Logo, há a dor do tempo, a dor da ignorância, não a ignorância com relação aos conhecimentos, senão a ignorância com relação ao próprio condicionamento destrutivo; a dor de não conhecer-se a si mesmo, de não conhecer a beleza que está nas profundidades do próprio ser, e mais além.

Vemos que ao escapar da dor mediante diversos tipos de explicações, na realidade desperdiçamos pouco a pouco um fato extraordinário?

Interlocutor: Então, o que é que se há de fazer?

Krishnamurti: Você não respondeu a minha pergunta: “Existe uma dor sem causa e efeito?” Nós conhecemos a dor e o movimento para fugir da dor.

Interlocutor: Você fala da dor livre de causa e efeito. Existe um estado semelhante?
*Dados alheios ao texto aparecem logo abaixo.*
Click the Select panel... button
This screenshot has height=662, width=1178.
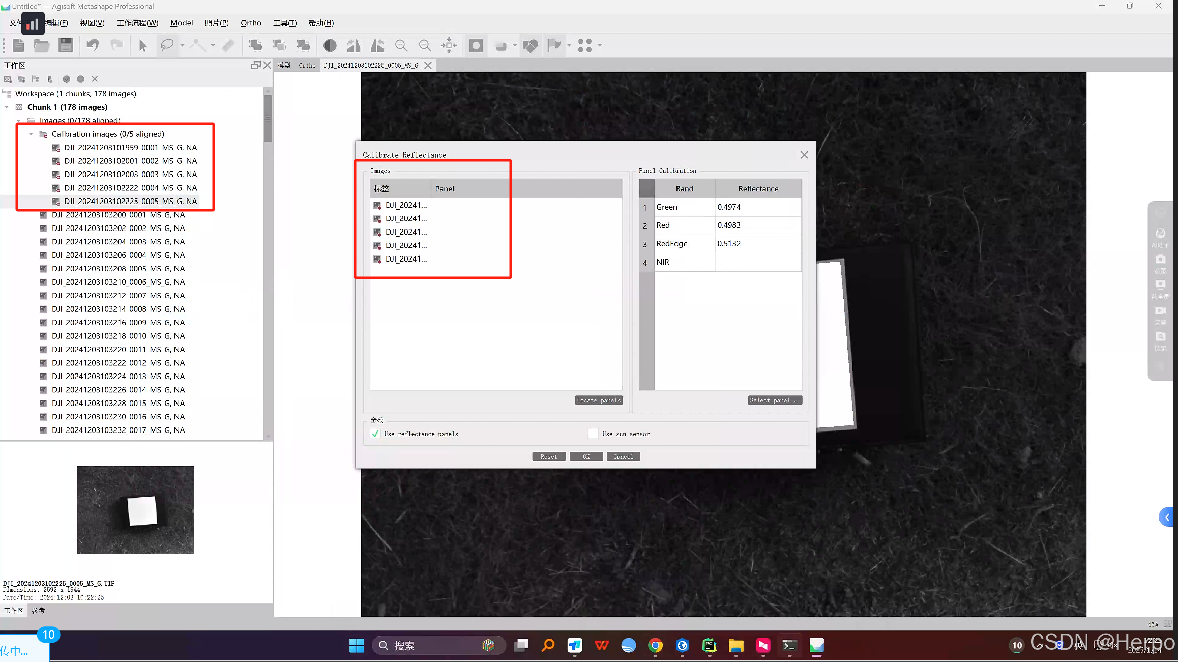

Krishnamurti: O homem tem vivido com a dor desde tempos imemoráveis. Nunca soube como entender-se com a dor. Por isso, lhe tem rendido culto ou tem escapado dela. Ambas as coisas são o mesmo movimento. Minha mente não faz nem um nem outro, e tampouco utiliza a dor como um recurso para despertar. O que ocorre então?

Interlocutor: Todas as outras coisas são o produto de nossos sentidos. A dor é mais que isto. É um movimento do coração.

Krishnamurti: Eu lhe pergunto qual é a relação que há entre a dor e o amor.

Interlocutor: Ambos são movimentos do coração.

Krishnamurti: O que é o amor e o que é a dor?

Interlocutor: Os dois são movimentos do coração; um se identifica como felicidade e outro como sofrimento.

Krishnamurti: O prazer é amor? Você diria que a felicidade e o prazer são a mesma coisa? Sem compreender a natureza do prazer, a felicidade carece de profundidade. Você não pode convidar à felicidade, ela ocorre. O sucesso pode transforma-se em prazer. Quando esse prazer é negado, começa a dor.

Interlocutor: Em um nível é assim, mas não em outro nível.

Krishnamurti: Como dissemos, a felicidade não é algo que possa ser convidado. Acontece. Eu não posso convidar ao prazer, posso perseguir o prazer. Se o prazer é amor, então o amor pode cultivar-se.

Interlocutor: Sabemos que o prazer não é amor. O prazer pode ser uma manifestação do amor, mas não é o amor. Ambos, tanto a dor como o amor, emergem da mesma fonte.

Krishnamurti: Eu perguntei que relação há entre a dor e o amor. Pode haver amor se há dor? (sendo a dor, todas as coisas que temos falado).

Interlocutor: Eu diria “Sim”.

Krishnamurti: Na dor há um fator de separação, de fragmentação. Não existe uma grande dose de autopiedade na dor? Qual é a relação de tudo isso com o amor? Há dependência no amor? O amor tem a qualidade do “eu” e do “tu”?

Interlocutor: Mas você fala de paixão...

Krishnamurti: Há amor quando não existe o movimento para escapar da dor. A paixão é a chama da dor, e essa chama só pode despertar-se quando não há fuga nem resistência. Isso significa que a dor não tem em si a qualidade da divisão.

Interlocutor: Em tal sentido, há alguma diferença entre esse estado de dor e o estado de amor? A dor é sofrimento. Você disse que quando nesse sofrimento não há resistência, nem há um movimento para escapar, emerge a chama da paixão. Estranhamente, nos textos antigos se diz que Kama (amor), agni (fogo) e yama (morte), são o mesmo; são colocados no mesmo nível, são completamente idênticos; criam, purificam e destroem para voltar a criar. Tem que haver um fim.

Krishnamurti: Como vê, é assim. Qual a relação de uma mente que tenha compreendido a dor, e, portanto, tenha cessado com a dor? Qual é a qualidade da mente que já não teme o fim, o qual é morte? Quando a energia não se dissipa mediante a fuga, essa energia se converte na chama da paixão. Compaixão significa paixão por tudo. A compaixão é a paixão por tudo.